4.   Rule 2(a), operative from January 1, 1982 to September 22, 1982:“Notice of appeal shall be filed within 60 days after the date of filing a proof of service of notice of entry of judgment pursuant to Code of Civil Procedure section 664.5.   Except as specifically provided by that section or other provision of law, a notice of appeal shall be filed within 60 days after the date of mailing notice of entry of judgment by the clerk of the court pursuant to section 664.5 of the Code of Civil Procedure, or within 60 days after the date of service of written notice of entry of judgment by any party upon the party filing the notice of appeal, or within 180 days after the date of entry of judgment, whichever is earliest․”On September 22, the first sentence was deleted.

5.   Code of Civil Procedure, section 664.5, operative from January 1, 1982 to August 24, 1982:“(a) In any contested action or special proceeding in a superior, municipal or justice court ․, the party submitting an order or judgment for entry shall prepare and mail a copy of the notice of entry of judgment to all parties who have appeared in the action or proceeding and shall file with the court the original notice of entry of judgment together with the proof of service by mail;  provided, that the court may order the clerk to mail notice of entry of judgment in those cases where justice would be better served thereby.“The time for appeal shall begin on the day the proof of service by mail is filed with the court ․“(b) Promptly upon entry of judgment in a contested action or special proceeding in a municipal or justice court, the clerk of the court shall mail notice of entry of judgment to all parties who have appeared in the action or special proceeding and shall execute a certificate of such mailing and place it in the court's file in the cause.“(c) For purposes of this section, ‘judgment’ includes any judgment, decree, or signed order from which an appeal lies.Upon order of the court in any action or special proceeding, the clerk shall mail notice of entry of any judgment or ruling, whether or not appealable.”On August 24, the words “municipal or justice” as well as the clause beginning “provided, that ․” and the sentence following it, were deleted in subsection (a).
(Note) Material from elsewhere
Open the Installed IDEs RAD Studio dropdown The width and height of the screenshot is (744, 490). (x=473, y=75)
6.   Section 664.5(b) also requires mailing by the clerk in municipal and justice court actions.

7.   Blacks' Law Dictionary, 5th edition (1979) page 959, defines “notify”:  “Notify.   To give notice to ․”

8.   Rule 204 (Cal.Rules of Court) places an affirmative duty on the clerk to notify the parties of the court's order, following a matter taken under submission, by mailing a copy of the order to the parties and “it shall constitute service of notice only if the clerk is required to give notice pursuant to Code of Civil Procedure section 664.5.”   Had the court merely taken the matter under submission, and absent the court's intent to provide notice, performance of the clerk's statutory duty under rule 204 would not “constitute service of notice.”
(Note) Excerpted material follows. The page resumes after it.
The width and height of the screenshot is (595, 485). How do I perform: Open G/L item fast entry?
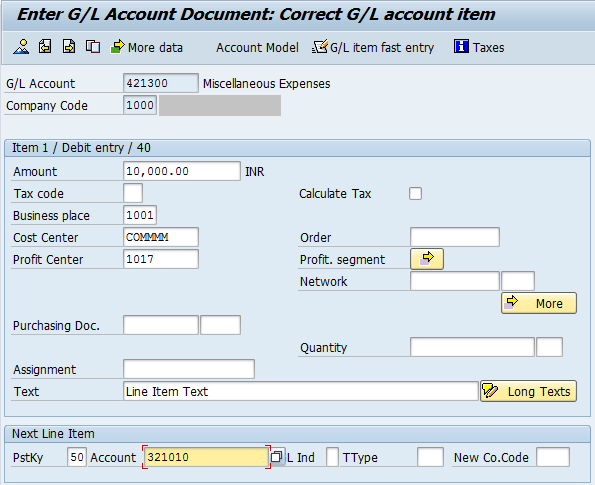pos(373,47)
9.   Treatment of a municipal court judgment during the applicable time period buttresses this finding.   If the prevailing party submitted an order for entry, the appeal period began upon filing of the proof of service of notice of entry.   However, under section 664.5(b) the clerk was still required to mail notice of entry, presumably not a duplication of the separate document prepared by the prevailing party.

 SONENSHINE, Associate Justice.

TROTTER, P.J., and CROSBY, J., concur.